With spring break coming up, many students will be looking for rides home to their families. The Cal Poly Ride Share Facebook page is sure to be full of people offering trips. So full, in fact, that ride offerings may get buried under mounds of other posts.
Computer science graduate student Vanessa Forney and software engineering senior Myra Lukens have a plan to circumvent the logjam: a free smartphone app called Poly Rides, born out of Cal Poly classes and designed to organize rides based upon location, among other factors.
“I just want to make ride sharing easier,” Forney said. “There (are) all these people who don’t have rides home and they actually have to go through the effort to find one … I just want to help Cal Poly students make their lives easier.”
The Cal Poly Ride Share Facebook group, which now has more than 12,000 members, was founded by former Cal Poly student Jayne Ellis in 2011. Ellis helped Lukens and Forney with general ideas and concepts learned from building the page into what it is now.
“I created the page as a freshman, and I didn’t have a car,” Ellis said. “I knew a lot of other people who didn’t have (cars), and I just wanted to try and create an easier way for students to travel. A lot of students have cars, so it would be easier and more energy-efficient if people could carpool their rides.”

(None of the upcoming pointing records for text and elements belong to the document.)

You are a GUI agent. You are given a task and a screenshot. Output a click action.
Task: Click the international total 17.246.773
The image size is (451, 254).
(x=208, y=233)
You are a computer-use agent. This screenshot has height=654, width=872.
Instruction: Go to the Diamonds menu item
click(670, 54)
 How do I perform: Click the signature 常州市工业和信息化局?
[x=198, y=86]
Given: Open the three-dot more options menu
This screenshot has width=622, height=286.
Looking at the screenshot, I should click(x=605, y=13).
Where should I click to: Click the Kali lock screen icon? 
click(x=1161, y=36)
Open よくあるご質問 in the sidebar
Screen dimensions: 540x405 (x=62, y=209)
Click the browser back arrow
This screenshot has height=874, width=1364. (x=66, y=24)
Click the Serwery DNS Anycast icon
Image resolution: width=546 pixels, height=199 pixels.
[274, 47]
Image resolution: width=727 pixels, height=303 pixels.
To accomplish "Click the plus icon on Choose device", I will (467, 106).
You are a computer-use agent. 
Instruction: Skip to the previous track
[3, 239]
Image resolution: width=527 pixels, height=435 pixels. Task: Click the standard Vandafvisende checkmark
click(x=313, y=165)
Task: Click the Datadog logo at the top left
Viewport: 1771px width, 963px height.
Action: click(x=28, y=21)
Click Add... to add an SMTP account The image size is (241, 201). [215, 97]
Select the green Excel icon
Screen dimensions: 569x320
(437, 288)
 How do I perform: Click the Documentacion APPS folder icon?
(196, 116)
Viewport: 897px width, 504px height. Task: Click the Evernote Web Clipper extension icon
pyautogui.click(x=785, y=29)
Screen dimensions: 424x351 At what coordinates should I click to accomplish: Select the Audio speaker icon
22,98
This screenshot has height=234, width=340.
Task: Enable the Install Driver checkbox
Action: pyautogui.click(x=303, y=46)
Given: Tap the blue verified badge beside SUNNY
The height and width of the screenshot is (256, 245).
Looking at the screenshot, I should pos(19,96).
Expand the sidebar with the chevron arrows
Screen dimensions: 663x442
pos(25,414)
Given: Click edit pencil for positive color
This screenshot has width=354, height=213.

The Facebook layout pushes old posts or posts with no activity to the bottom of the page. Because many students use the group and numerous posts are made on a normal weekend, finding the right ride can be inconvenient and time-consuming.
Security issues exist as well. The Ride Share group is public, meaning that anyone with a Facebook account can see it, including people unaffiliated with Cal Poly.
Forney and Lukens designed Poly Rides with the problems in mind, hoping to find a safer, easier way for people to find rides.
“We want to keep it simple and straightforward,” Forney said. “We don’t want to overcomplicate things and make people confused about ride sharing. A lot of people use the Facebook group because it’s really simple; all you have to do is post and talk to people. So essentially, we want the same functionality with the added benefits of being able to find rides within a certain day, so it will actually be easier to find rides.”
Lukens and Forney began creating the app during Winter 2015 for an iOS app development class. As users of the Ride Share group, they decided to make an app as a continuation of the group; it will allow students to coordinate rides more efficiently.
They continued to work on the app after the class ended and first released it in the App Store in September 2015. Now also available in Google Play, Poly Rides currently has more than 2,500 downloads.
Some features of the app include Facebook integration, in-app messaging, autocomplete through Google and a map displaying the destination of the drivers.
Other travel options, like flying and taking Amtrak trains, exist for students without a car. But a United Airlines flight from San Luis Obispo to Los Angeles costs $170-300, and a similar train ride costs about $40 — and takes longer than driving in a car.
Rides on the ride share page can be anywhere from $10-25, depending on the distance travelled, vehicle’s fuel efficiency, number of passengers and driver’s generosity.
Last November, Lukens and Forney participated in the Elevator Pitch Competition, where students of all majors shared product ideas, innovative services or a startup plan at any stage of development. Poly Rides won the Audience’s Choice Award and received $675, which has been used to advertise the app with flyers, posters and T-shirts.
Lukens and Forney are planning to add more features, such as Cal Poly email verification, reviews for both drivers and passengers and women-only rides.
“We’re by no means done,” Lukens said. “We’re actually just beginning.”